Group A Streptococcus ruptures the phagolysosomal membrane in THP-1 macrophages using pore-forming toxins.

C162

Group A Streptococcus (GAS) is a gram-positive bacterial pathogen responsible for approximately 750 million human-specific infections worldwide every year, ranging in severity from mild pharyngitis to necrotizing fasciitis, which illustrates that GAS has evolved several mechanisms to counter the innate immune response. To defend against invasive pathogens, such as GAS, the innate immune system typically deploys macrophages to phagocytose and eradicate the pathogen via engulfment into the phagosome, fusion with lysosomes, phagolysosomal acidification, and activation of proteolytic enzymes. We have previously demonstrated that GAS persists within macrophages despite trafficking normally through the phagocytic pathway.

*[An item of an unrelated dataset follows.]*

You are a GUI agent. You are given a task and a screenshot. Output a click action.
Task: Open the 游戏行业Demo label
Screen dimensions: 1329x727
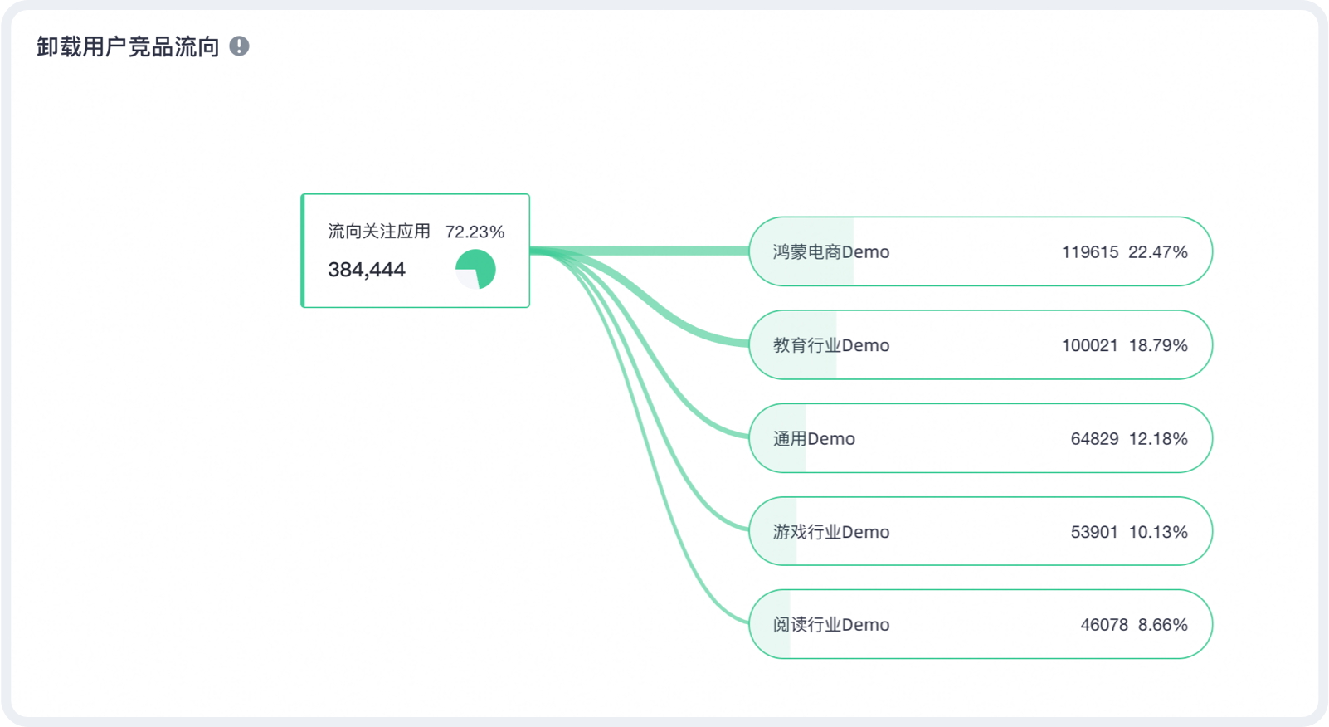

However, because GAS is not capable of surviving highly acidic conditions, this suggests that GAS instead prevents lysosomal acidification. Here, we investigated the possibility that GAS prevents acidification by physically rupturing the phagolysosomal membrane, inhibiting generation of the acidifying proton gradient necessary for activation of proteolytic enzymes. Immunofluorescence data suggest that phagosomal leakage of fluorescent dyes as large as 40 kD occurs in THP-1 macrophages infected with wild type (WT) GAS. Furthermore, GAS-infected macrophages display significant staining of phagolysosomes when probed with galectin-3, a molecular marker for severe phagosomal membrane damage. An additional investigation to determine the specific virulence factors employed for membrane disruption suggests that the pore-forming toxin streptolysin O (SLO) provides a crucial role in the mechanism for phagolysosomal membrane disruption. Overall, we have concluded that GAS induces phagolysosomal membrane damage via a SLO-dependent mechanism. The information gained through our investigations provides important insights into the specific mechanisms of how GAS has evolved to evade the innate immune response, which may lead to the development of more effective therapies targeting this pathogenic mechanism.